The central role for androgens in development of polycystic ovary syndrome

Lead Research Organisation: Imperial College London
Department Name: Surgery and Cancer

Abstract

Polycystic ovary syndrome (PCOS) is the commonest hormone disorder in women, affecting between 5-10% of women of reproductive age. It is a major cause of infertility but it is also associated with a 3 to 4-fold increase in the risk of developing type 2 diabetes (late onset, or non insulin-dependent diabetes), and heart disease, in later life. Furthermore, because of the steeply increasing incidence of obesity in the population, more and more young women with PCOS are getting diabetes. There is evidence that women with PCOS have abnormal energy balance and that may make them more susceptible to weight gain. We know very little about the cause or causes of PCOS, which currently limits our options for treatment, or prevention of the long-term consequences of the disorder. We do however know that higher than normal blood levels of androgens (male hormones such as testosterone) are the most common hormone abnormality in PCOS and there is evidence from animal models that exposure to excess testosterone during fetal life leads many of the features that we recognise in women with PCOS. But there is still much to be learned about both the production of androgens by the ovary (and adrenal gland) and how androgens affect both fertility and metabolic disorders leading to diabetes and heart disease.

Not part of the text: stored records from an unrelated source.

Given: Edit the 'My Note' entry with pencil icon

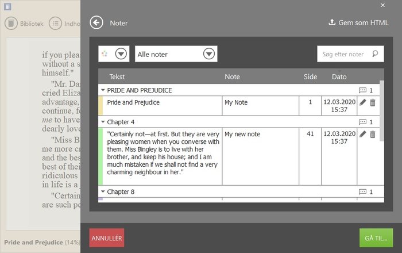Looking at the screenshot, I should (362, 102).
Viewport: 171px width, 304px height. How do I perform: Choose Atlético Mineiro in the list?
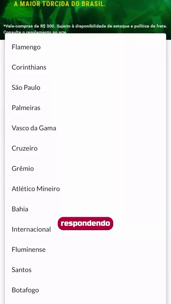point(86,189)
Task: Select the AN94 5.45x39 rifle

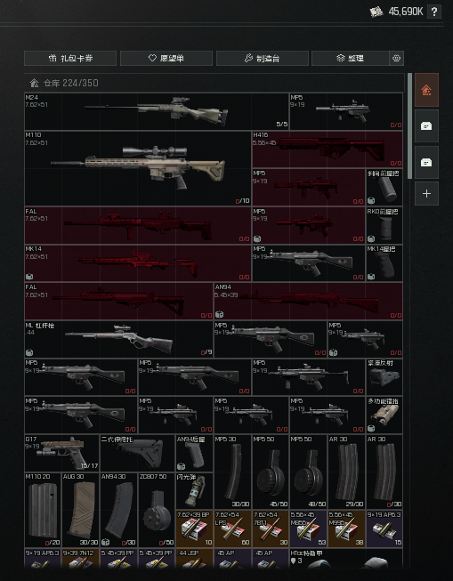Action: click(309, 301)
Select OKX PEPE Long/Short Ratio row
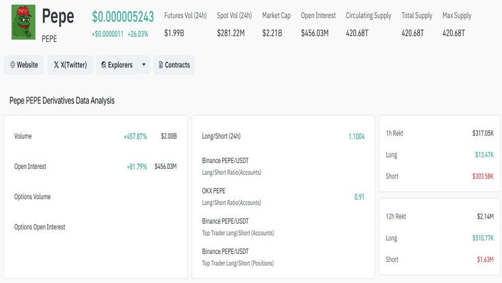 232,197
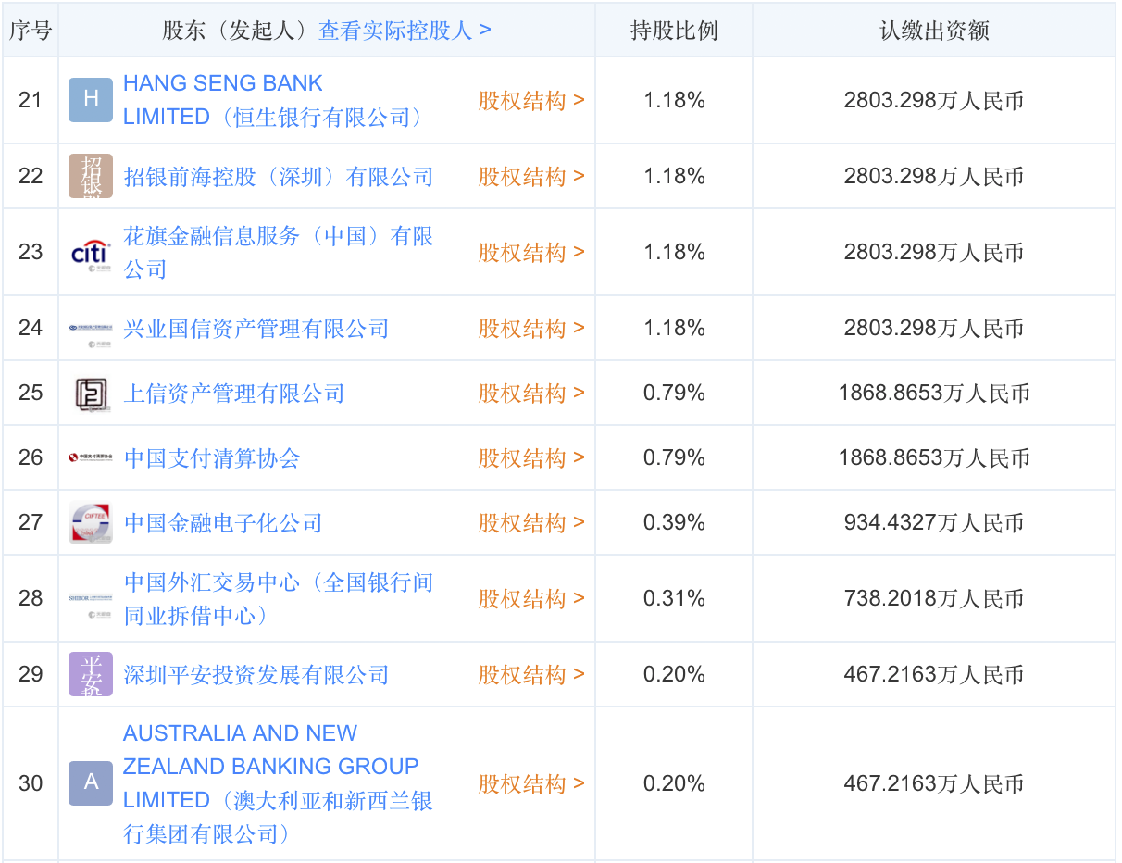Expand 股权结构 for 深圳平安投资发展
Screen dimensions: 1122x863
(x=531, y=674)
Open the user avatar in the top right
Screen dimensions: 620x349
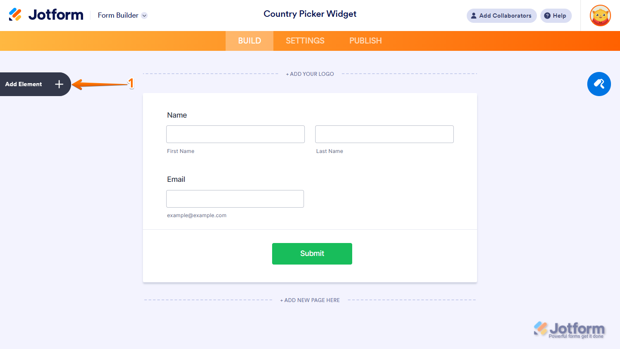pos(600,16)
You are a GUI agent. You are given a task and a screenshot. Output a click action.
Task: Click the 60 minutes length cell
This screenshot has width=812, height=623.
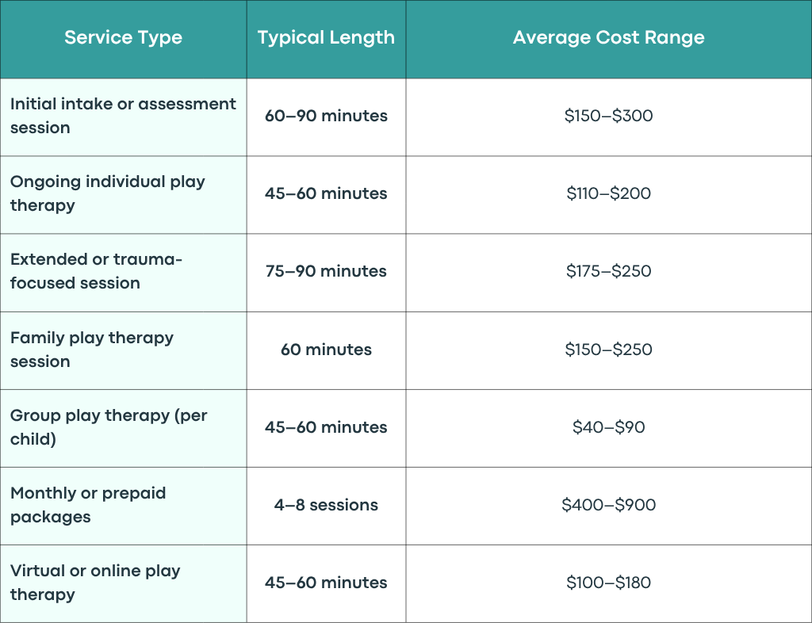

In the proposed programme of work, we shall use both animal models and human studies (of cells from the ovary or fat tissue) to explore the role of androgens in the origin of PCOS. In particular, we want to know whether exposure to excess androgen has a direct effect on the way the ovary functions (from fetal life to adulthood) and on energy balance - and the signals in fat tissue that control this. We also want to study (in mice) whether blocking the effects of androgen in young animals can prevent (or at least reduce) the reproductive and metabolic abnormalities that are common in adulthood. This will give us a much better chance of finding effective ways of in improving the chances of ovulation (and fertility) and in preventing and treating type 2 diabetes.

Technical Summary

Polycystic ovary syndrome (PCOS) is the most prevalent endocrine disorder in women and is estimated to affect more than 5% of women of reproductive age. It is the commonest cause of anovulatory infertility, menstrual disturbance and of hirsutism. The most consistent biochemical abnormality is hypersecretion of androgens, predominantly of ovarian origin. In addition to its implications for reproductive function, PCOS is associated with metabolic abnormalities (in particular insulin resistance) and women with PCOS are at increased risk of developing type 2 diabetes and cardiovascular disease in later life. Despite a plethora of studies in the last decade, the aetiology of PCOS remains uncertain. We have proposed that PCOS has its origins in early life (and quite possibly in prenatal life) and that the polycystic ovary is genetically predisposed to hypersecrete androgens, certainly at puberty but also in the early postnatal period. We hypothesise that increased exposure to androgens during development leads to the abnormalities of endocrine and metabolic function that are characteristic of PCOS. The purpose of the proposed programme of work is to use both animal models and studies of women with PCOS (both clinical and laboratory-based) (a) to study the effects of androgens on the reproductive system and their mechanism of action (b) to determine the source of androgen production in the normal and polycystic ovary and (c) to investigate the metabolic effects of androgen in animal models of PCOS and in human ovary and adipose tissue. Metabolic studies in prenatally androgenised mice will include studying the role of anti-androgens, given at puberty in reducing the impact of metabolic sequelae in adult life. The studies will enhance the further understanding of the pathogenesis of PCOS, will provide insight into its relationship with metabolic abnormalities and diabetes, and will offer the prospect of finding a a??windowa?? of therapeutic intervention to attenuate or prevent the adverse reproductive and metabolic effects of the syndrome.